EXERCISE MATERIALS:

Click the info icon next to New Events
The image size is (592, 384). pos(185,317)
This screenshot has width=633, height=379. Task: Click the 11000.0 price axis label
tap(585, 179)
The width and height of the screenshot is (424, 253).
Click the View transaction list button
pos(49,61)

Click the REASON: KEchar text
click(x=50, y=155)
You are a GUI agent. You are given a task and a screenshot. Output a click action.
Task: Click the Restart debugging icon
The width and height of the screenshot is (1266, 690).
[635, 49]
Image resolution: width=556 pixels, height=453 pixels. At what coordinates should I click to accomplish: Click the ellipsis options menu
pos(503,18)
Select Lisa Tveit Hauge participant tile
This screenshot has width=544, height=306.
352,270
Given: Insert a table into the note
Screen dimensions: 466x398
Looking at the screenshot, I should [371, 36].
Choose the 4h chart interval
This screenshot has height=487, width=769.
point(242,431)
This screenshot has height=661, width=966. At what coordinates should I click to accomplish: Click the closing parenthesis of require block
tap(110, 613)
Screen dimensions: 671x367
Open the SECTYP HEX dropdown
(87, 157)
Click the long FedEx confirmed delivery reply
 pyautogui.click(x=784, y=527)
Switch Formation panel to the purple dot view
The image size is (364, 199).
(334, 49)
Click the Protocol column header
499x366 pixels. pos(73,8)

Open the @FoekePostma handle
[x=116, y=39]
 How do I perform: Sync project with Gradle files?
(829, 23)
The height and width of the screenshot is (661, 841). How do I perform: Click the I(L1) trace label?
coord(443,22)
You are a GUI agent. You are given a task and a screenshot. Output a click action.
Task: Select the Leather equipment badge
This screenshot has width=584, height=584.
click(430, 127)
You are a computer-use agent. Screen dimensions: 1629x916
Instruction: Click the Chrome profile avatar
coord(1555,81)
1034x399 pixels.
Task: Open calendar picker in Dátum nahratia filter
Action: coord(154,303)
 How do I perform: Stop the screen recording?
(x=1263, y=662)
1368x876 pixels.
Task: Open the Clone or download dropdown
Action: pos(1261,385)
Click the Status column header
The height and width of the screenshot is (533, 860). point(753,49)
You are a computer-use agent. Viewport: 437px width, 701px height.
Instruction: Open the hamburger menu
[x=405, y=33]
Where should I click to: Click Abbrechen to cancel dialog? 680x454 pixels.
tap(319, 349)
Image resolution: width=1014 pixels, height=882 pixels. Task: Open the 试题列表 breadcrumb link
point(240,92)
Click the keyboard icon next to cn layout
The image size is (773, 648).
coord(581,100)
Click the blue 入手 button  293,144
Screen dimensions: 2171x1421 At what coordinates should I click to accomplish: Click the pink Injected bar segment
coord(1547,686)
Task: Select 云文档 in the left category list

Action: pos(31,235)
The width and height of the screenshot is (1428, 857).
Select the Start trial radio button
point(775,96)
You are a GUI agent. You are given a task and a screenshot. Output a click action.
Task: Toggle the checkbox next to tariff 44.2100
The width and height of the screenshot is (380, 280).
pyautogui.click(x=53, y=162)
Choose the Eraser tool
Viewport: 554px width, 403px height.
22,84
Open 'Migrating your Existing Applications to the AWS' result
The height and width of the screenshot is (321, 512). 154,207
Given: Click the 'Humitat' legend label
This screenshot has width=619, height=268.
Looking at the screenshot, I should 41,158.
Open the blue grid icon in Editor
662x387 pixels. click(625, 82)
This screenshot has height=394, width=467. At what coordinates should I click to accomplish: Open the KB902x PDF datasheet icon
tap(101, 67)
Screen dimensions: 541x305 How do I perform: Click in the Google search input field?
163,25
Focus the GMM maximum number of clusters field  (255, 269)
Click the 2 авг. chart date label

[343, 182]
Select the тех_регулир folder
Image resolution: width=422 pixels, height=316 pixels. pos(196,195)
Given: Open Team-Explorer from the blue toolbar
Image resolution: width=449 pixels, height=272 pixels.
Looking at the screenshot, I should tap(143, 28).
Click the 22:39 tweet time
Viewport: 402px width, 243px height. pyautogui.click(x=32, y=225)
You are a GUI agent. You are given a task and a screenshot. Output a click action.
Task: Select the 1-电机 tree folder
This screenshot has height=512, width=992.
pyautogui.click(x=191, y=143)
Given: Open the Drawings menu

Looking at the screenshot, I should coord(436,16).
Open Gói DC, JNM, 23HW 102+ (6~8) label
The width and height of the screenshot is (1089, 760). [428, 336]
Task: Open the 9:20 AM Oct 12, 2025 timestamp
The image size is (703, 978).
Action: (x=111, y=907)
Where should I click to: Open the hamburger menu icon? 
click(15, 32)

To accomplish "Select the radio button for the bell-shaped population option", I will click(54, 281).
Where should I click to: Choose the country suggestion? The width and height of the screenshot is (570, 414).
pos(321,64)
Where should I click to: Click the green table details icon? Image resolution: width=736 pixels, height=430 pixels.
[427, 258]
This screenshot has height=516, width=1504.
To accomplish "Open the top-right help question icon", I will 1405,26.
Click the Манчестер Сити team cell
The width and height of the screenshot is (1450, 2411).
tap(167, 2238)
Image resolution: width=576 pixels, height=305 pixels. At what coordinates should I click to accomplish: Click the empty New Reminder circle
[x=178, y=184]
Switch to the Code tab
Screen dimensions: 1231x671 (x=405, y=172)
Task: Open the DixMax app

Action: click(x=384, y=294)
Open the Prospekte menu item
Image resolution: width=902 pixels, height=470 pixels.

SHORT PROBLEM:
Please put all the lines above into a JSON list of strings, one string per line, leaving out the blank lines.

EXERCISE RESULT:
[
  "Click the info icon next to New Events",
  "The image size is (592, 384). pos(185,317)",
  "This screenshot has width=633, height=379. Task: Click the 11000.0 price axis label",
  "tap(585, 179)",
  "The width and height of the screenshot is (424, 253).",
  "Click the View transaction list button",
  "pos(49,61)",
  "Click the REASON: KEchar text",
  "click(x=50, y=155)",
  "You are a GUI agent. You are given a task and a screenshot. Output a click action.",
  "Task: Click the Restart debugging icon",
  "The width and height of the screenshot is (1266, 690).",
  "[635, 49]",
  "Image resolution: width=556 pixels, height=453 pixels. At what coordinates should I click to accomplish: Click the ellipsis options menu",
  "pos(503,18)",
  "Select Lisa Tveit Hauge participant tile",
  "This screenshot has width=544, height=306.",
  "352,270",
  "Given: Insert a table into the note",
  "Screen dimensions: 466x398",
  "Looking at the screenshot, I should [371, 36].",
  "Choose the 4h chart interval",
  "This screenshot has height=487, width=769.",
  "point(242,431)",
  "This screenshot has height=661, width=966. At what coordinates should I click to accomplish: Click the closing parenthesis of require block",
  "tap(110, 613)",
  "Screen dimensions: 671x367",
  "Open the SECTYP HEX dropdown",
  "(87, 157)",
  "Click the long FedEx confirmed delivery reply",
  " pyautogui.click(x=784, y=527)",
  "Switch Formation panel to the purple dot view",
  "The image size is (364, 199).",
  "(334, 49)",
  "Click the Protocol column header",
  "499x366 pixels. pos(73,8)",
  "Open the @FoekePostma handle",
  "[x=116, y=39]",
  " How do I perform: Sync project with Gradle files?",
  "(829, 23)",
  "The height and width of the screenshot is (661, 841). How do I perform: Click the I(L1) trace label?",
  "coord(443,22)",
  "You are a GUI agent. You are given a task and a screenshot. Output a click action.",
  "Task: Select the Leather equipment badge",
  "This screenshot has width=584, height=584.",
  "click(430, 127)",
  "You are a computer-use agent. Screen dimensions: 1629x916",
  "Instruction: Click the Chrome profile avatar",
  "coord(1555,81)",
  "1034x399 pixels.",
  "Task: Open calendar picker in Dátum nahratia filter",
  "Action: coord(154,303)",
  " How do I perform: Stop the screen recording?",
  "(x=1263, y=662)",
  "1368x876 pixels.",
  "Task: Open the Clone or download dropdown",
  "Action: pos(1261,385)",
  "Click the Status column header",
  "The height and width of the screenshot is (533, 860). point(753,49)",
  "You are a computer-use agent. Viewport: 437px width, 701px height.",
  "Instruction: Open the hamburger menu",
  "[x=405, y=33]",
  "Where should I click to: Click Abbrechen to cancel dialog? 680x454 pixels.",
  "tap(319, 349)",
  "Image resolution: width=1014 pixels, height=882 pixels. Task: Open the 试题列表 breadcrumb link",
  "point(240,92)",
  "Click the keyboard icon next to cn layout",
  "The image size is (773, 648).",
  "coord(581,100)",
  "Click the blue 入手 button  293,144",
  "Screen dimensions: 2171x1421 At what coordinates should I click to accomplish: Click the pink Injected bar segment",
  "coord(1547,686)",
  "Task: Select 云文档 in the left category list",
  "Action: pos(31,235)",
  "The width and height of the screenshot is (1428, 857).",
  "Select the Start trial radio button",
  "point(775,96)",
  "You are a GUI agent. You are given a task and a screenshot. Output a click action.",
  "Task: Toggle the checkbox next to tariff 44.2100",
  "The width and height of the screenshot is (380, 280).",
  "pyautogui.click(x=53, y=162)",
  "Choose the Eraser tool",
  "Viewport: 554px width, 403px height.",
  "22,84",
  "Open 'Migrating your Existing Applications to the AWS' result",
  "The height and width of the screenshot is (321, 512). 154,207",
  "Given: Click the 'Humitat' legend label",
  "This screenshot has width=619, height=268.",
  "Looking at the screenshot, I should 41,158.",
  "Open the blue grid icon in Editor",
  "662x387 pixels. click(625, 82)",
  "This screenshot has height=394, width=467. At what coordinates should I click to accomplish: Open the KB902x PDF datasheet icon",
  "tap(101, 67)",
  "Screen dimensions: 541x305 How do I perform: Click in the Google search input field?",
  "163,25",
  "Focus the GMM maximum number of clusters field  (255, 269)",
  "Click the 2 авг. chart date label",
  "[343, 182]",
  "Select the тех_регулир folder",
  "Image resolution: width=422 pixels, height=316 pixels. pos(196,195)",
  "Given: Open Team-Explorer from the blue toolbar",
  "Image resolution: width=449 pixels, height=272 pixels.",
  "Looking at the screenshot, I should tap(143, 28).",
  "Click the 22:39 tweet time",
  "Viewport: 402px width, 243px height. pyautogui.click(x=32, y=225)",
  "You are a GUI agent. You are given a task and a screenshot. Output a click action.",
  "Task: Select the 1-电机 tree folder",
  "This screenshot has height=512, width=992.",
  "pyautogui.click(x=191, y=143)",
  "Given: Open the Drawings menu",
  "Looking at the screenshot, I should coord(436,16).",
  "Open Gói DC, JNM, 23HW 102+ (6~8) label",
  "The width and height of the screenshot is (1089, 760). [428, 336]",
  "Task: Open the 9:20 AM Oct 12, 2025 timestamp",
  "The image size is (703, 978).",
  "Action: (x=111, y=907)",
  "Where should I click to: Open the hamburger menu icon? ",
  "click(15, 32)",
  "To accomplish \"Select the radio button for the bell-shaped population option\", I will click(54, 281).",
  "Where should I click to: Choose the country suggestion? The width and height of the screenshot is (570, 414).",
  "pos(321,64)",
  "Where should I click to: Click the green table details icon? Image resolution: width=736 pixels, height=430 pixels.",
  "[427, 258]",
  "This screenshot has height=516, width=1504.",
  "To accomplish \"Open the top-right help question icon\", I will 1405,26.",
  "Click the Манчестер Сити team cell",
  "The width and height of the screenshot is (1450, 2411).",
  "tap(167, 2238)",
  "Image resolution: width=576 pixels, height=305 pixels. At what coordinates should I click to accomplish: Click the empty New Reminder circle",
  "[x=178, y=184]",
  "Switch to the Code tab",
  "Screen dimensions: 1231x671 (x=405, y=172)",
  "Task: Open the DixMax app",
  "Action: click(x=384, y=294)",
  "Open the Prospekte menu item",
  "Image resolution: width=902 pixels, height=470 pixels."
]